The study, which was published online in the American Journal of Geriatric Psychiatry Feb. 24, found that both depressed and non-depressed stroke patients who received antidepressant medication had greater physical recovery after stroke than patients who received placebo. In addition, the effect compared to placebo was observed even after controlling for patients' age, total hours of rehabilitation therapy and initial severity of stroke.
Stroke is the leading cause of adult disability in the United States, and an estimated 795,000 strokes occur annually, according to the National Stroke Association.
Current treatment of patients with acute ischemic stroke generally focuses on therapies to restore blood supply to the brain within the first few hours of onset of stroke. Unfortunately, most patients with stroke do not arrive within the short time window for effective treatment. Other patients may not have a favorable outcome even with treatment. Post-stroke treatment focuses on prevention of recurrent stroke or other complications of the brain illness and on maximizing recovery with rehabilitation.
"The findings of this study are important because they imply that early administration of an adjunctive medication, an antidepressant, might have an effect on improving outcomes independent of the medication's actions on mood," said Harold Adams, M.D., UI professor of neurology and a study co-author. "If future studies confirm our observation regarding the use of antidepressant medications as an ancillary therapy given to people with stroke, including those without depression, the public health impact could be huge."
The study suggests that the antidepressant medication is doing something, independent of treating depression, that improves physical recovery from stroke. Robinson notes that although the mechanisms underlying the effect are not yet known there is evidence that antidepressants can inhibit a type of inflammatory protein that is released in the brain during stroke, and can promote growth of new cells in specific parts of the brain.
"Our hypothesis is that the antidepressant medication is blocking the inflammatory proteins that inhibit cellular growth and that's why you get the cellular growth in certain parts of the brain," said Robinson, who also holds the Paul W. Penningroth Chair. "These new neurons may also explain why the improvement continues, because for a period of months and perhaps more than a year these cells continue to develop new connections, synapses and continue to grow and augment the recovery from the stroke that disrupted those motor neurons."
In the UI study, 83 patients who had recently had a stroke were randomly assigned to receive antidepressants (54 patients) or placebo (29 patients) for three months. The patients' physical, cognitive and psychiatric symptoms were assessed every three months for one year. Thirty-six of the patients who received antidepressants and 25 of the patients on placebo completed the one-year study.
Using a global measure of overall physical and motor disability called the Rankin Scale, the UI researchers showed that antidepressants significantly reduced physical disability over the one-year period compared to placebo. The Rankin Scale categorizes disability on a six-point scale, with zero being no disability.

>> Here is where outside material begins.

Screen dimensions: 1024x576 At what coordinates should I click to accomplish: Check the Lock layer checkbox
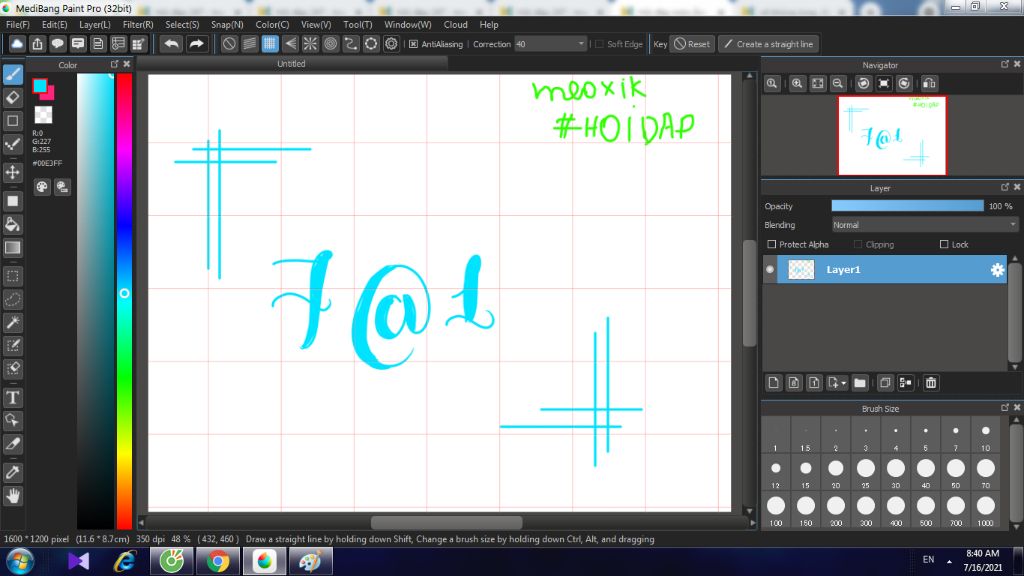click(x=944, y=244)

Patients who got placebo did have initial recovery for several months, but then the recovery leveled off compared to patients who received the antidepressants and continued to improve steadily over the year of the study.
"Based on our study we saw an improvement of 1 to 1.5 categories on the Rankin Scale. Patients were moving from having such severe physical disability that they required help in daily activities to a situation where they still had some symptoms but, on average, could take care of their own daily activities," Robinson said.

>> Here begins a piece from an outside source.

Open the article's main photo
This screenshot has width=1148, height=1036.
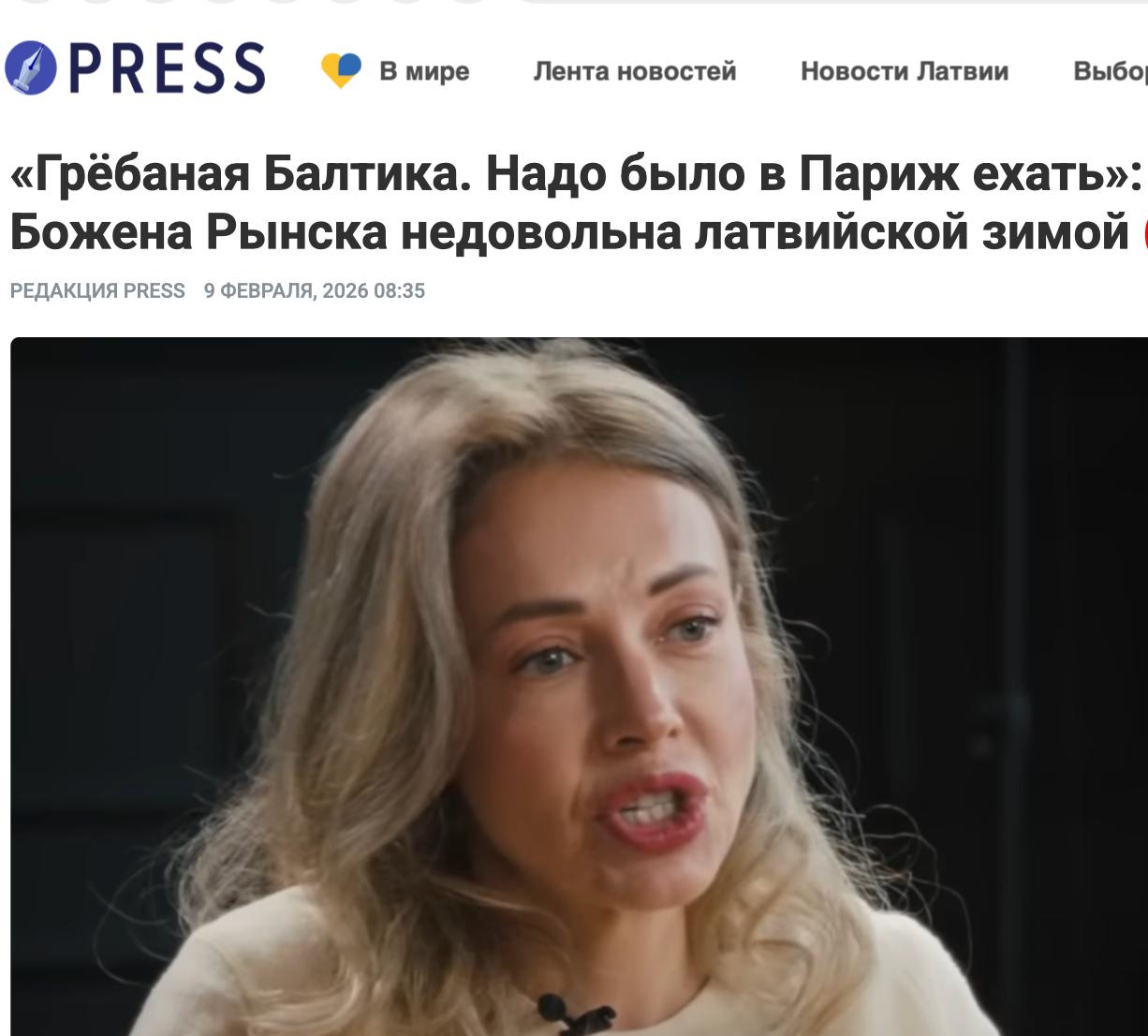[x=579, y=686]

Robinson acknowledged that the study's relatively small size and similarities among the patient population represented limitations. The team aims to validate the importance of their findings by testing the effect of antidepressants on physical recovery from stroke in a much larger and more diverse group of patients.
In addition to Robinson and Adams, the UI research team included Katsunaka Mikami, M.D., Ph.D.; Ricardo Jorge, M.D.; Patricia Davis, M.D.; Enrique Leira, M.D.; and Mijin Jang.
The study was funded in part by grants from the National Institutes of Health.